* _Task_
Retype exactly the lines below, starting with the line that contains "This screenshot has" and ending with the last line; leave out any pictures.
++++
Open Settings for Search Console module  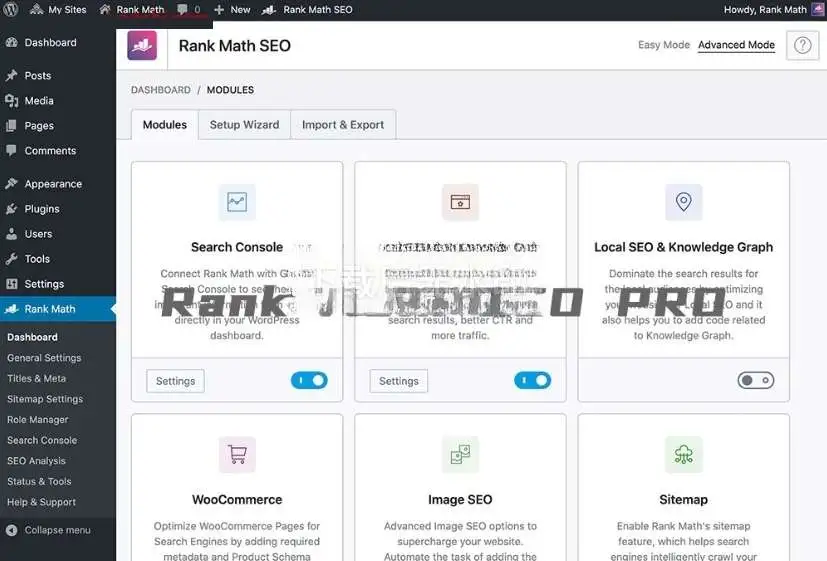coord(175,381)
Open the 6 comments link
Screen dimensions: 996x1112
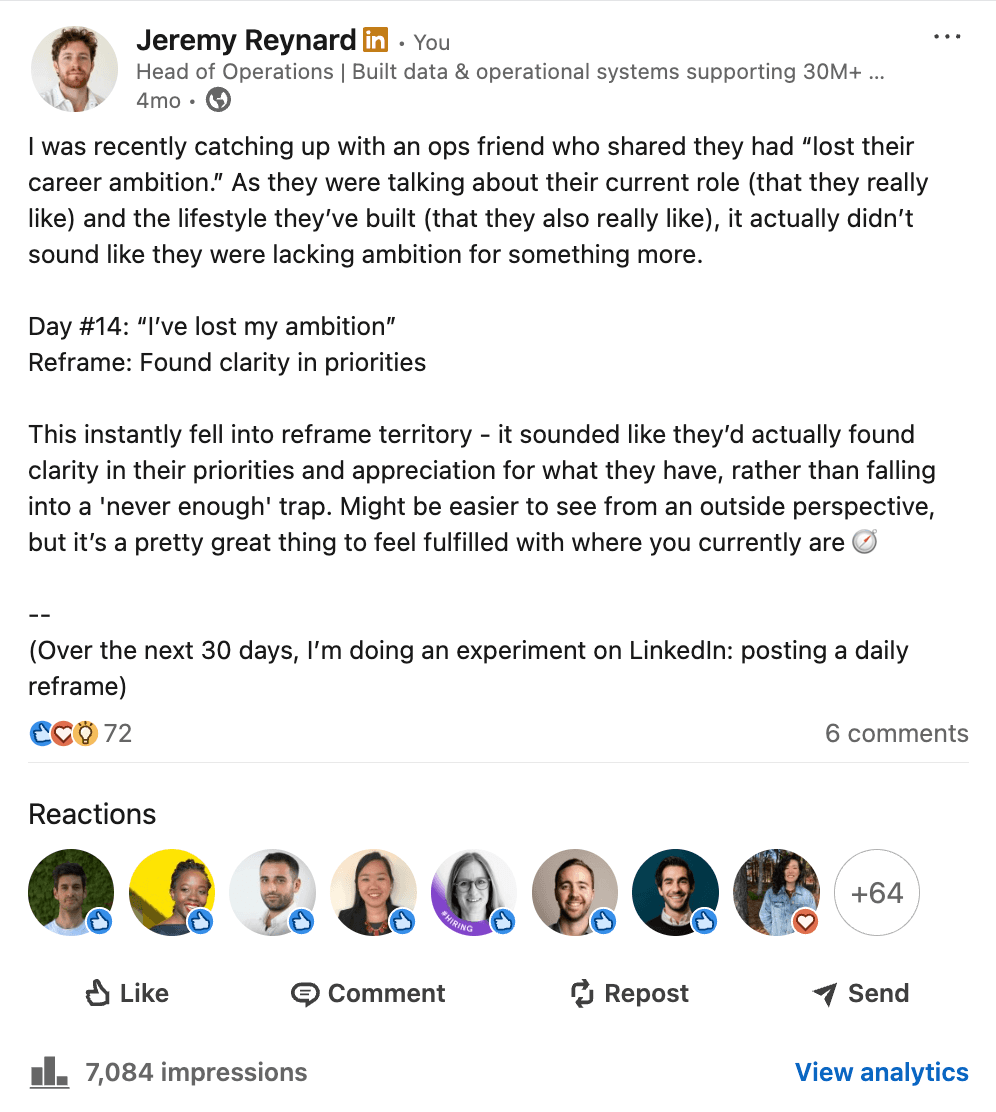point(896,734)
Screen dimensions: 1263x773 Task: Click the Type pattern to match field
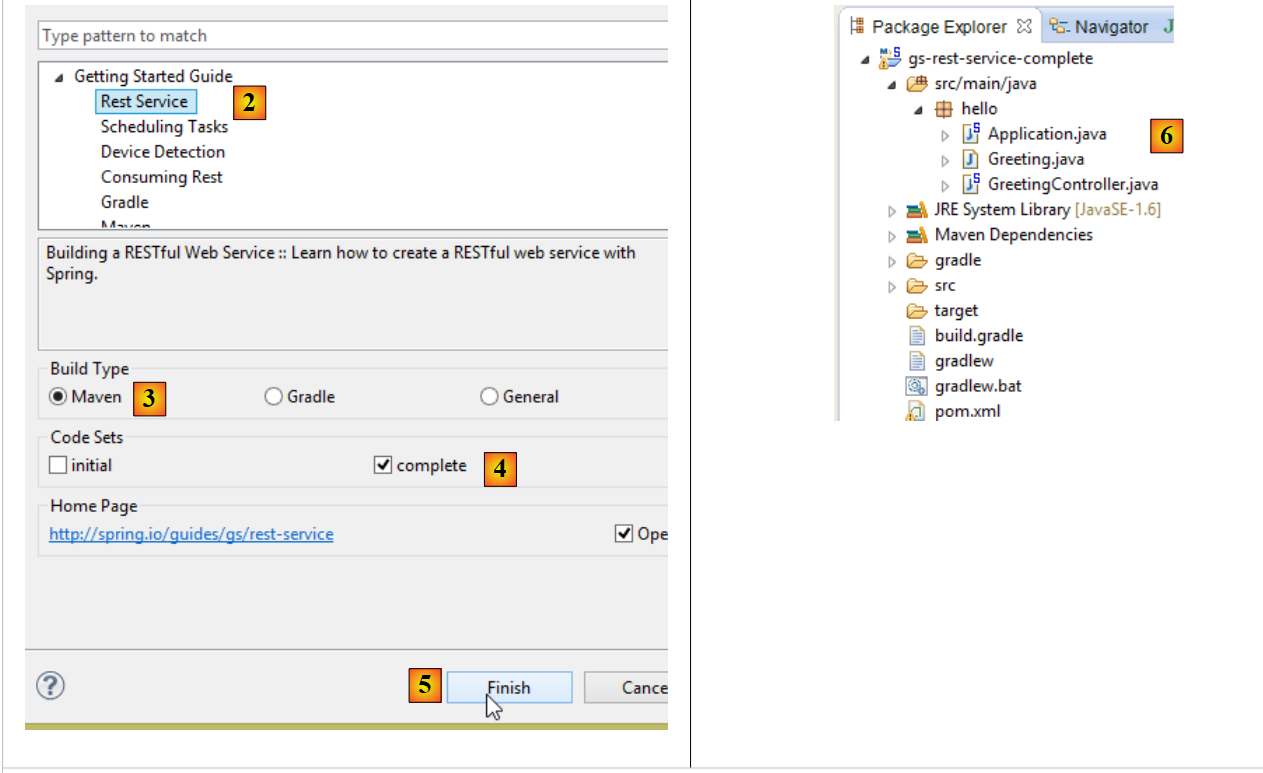pyautogui.click(x=350, y=36)
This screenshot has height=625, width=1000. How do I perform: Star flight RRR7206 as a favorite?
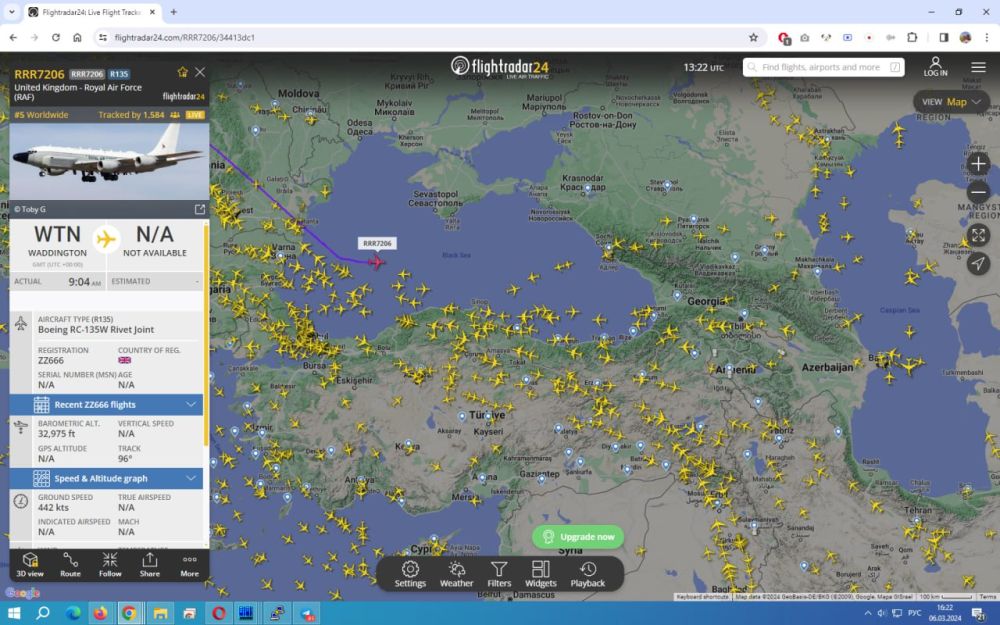(x=181, y=71)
++++
* _Expected answer_
This screenshot has height=625, width=1000. How do I perform: Star flight RRR7206 as a favorite?
(x=181, y=71)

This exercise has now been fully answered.